Weight has pretty much always been an issue with me. I remember being in year 4 and looking at my school photo, comparing my size with that of the other girls on the year (and recognising a relationship between size and popularity even back then, I must have been advanced!). Actually if you go back even further I remember when I was 4 or 5 a dr commenting to my mum at a family visit that 'all but one' of us was healthy, and I assumed it was me, being fat, who wasn't. Now more than 30 years later, with some hindsight and photos of me with ribs I realise he was talking about my pack a day Marlboro red smoking mother but that comment has stayed with me since. Growing up in a house of 7 girls, I was always the larger one but again, with hindsight, I wasn't so much large as just larger. I was an adult size 12 for my year 6 graduation, my jean shorts in year 8 were an 11 (while my older sisters' wore 8's and 10's), at 68kg in year 10 I faked a sickie in science because we were told we'd have to weigh ourselves to find the class statistics, I was 71kg at 17 when my friend and I embarked on a huge weight loss mission because we considered ourselves obese. At 170cm, 71 is the upper limit but I think if I'd stayed 71, instead of dieting down to 51, I could possibly still be there today but instead I've gone up and down ever since. 73 when pregnant with c1, 90 at giving birth, 68 with c2, 88 at birth, and I forget the others but know I only got to 91 with c4 despite starting at 85. I figured, wrongly lol, that 90 must have been my upper limit of the weight my body wanted to stay at.
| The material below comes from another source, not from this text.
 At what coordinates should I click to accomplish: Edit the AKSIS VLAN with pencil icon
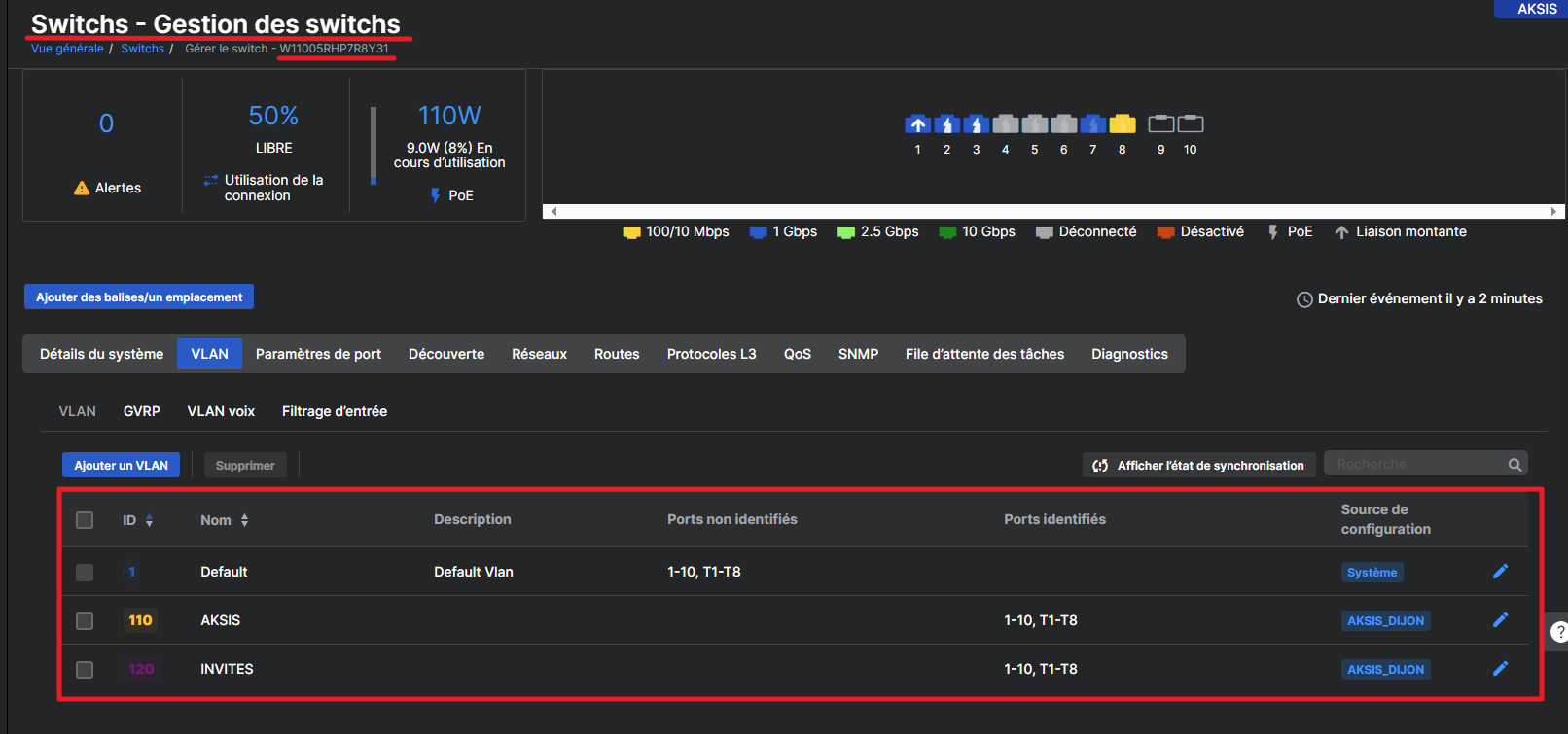pyautogui.click(x=1501, y=619)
2 years ago I got down to 76 with a lot of exercise. Then c2 started school and with that stress, combined with whispers heard about how selfish I was doing so much exercise without the kids, my weight has climbed since then. The past few months, I've exceeded my highest weight ever. It's now time, past time, to try again. This time, now that I am 'middle aged' (argh! Lol) the reasons are as much about vanity as they are about health.
But mostly I just want to go to sleep every night without rolling onto my stomach so I can't feel any fat rolls, and without berating myself for a bad food day and calculating how many cals to eat the next day.
So right now, I'm going on a bike ride with 3 kids, wearing size 18 tights and my husband's shirt. Looking fancy.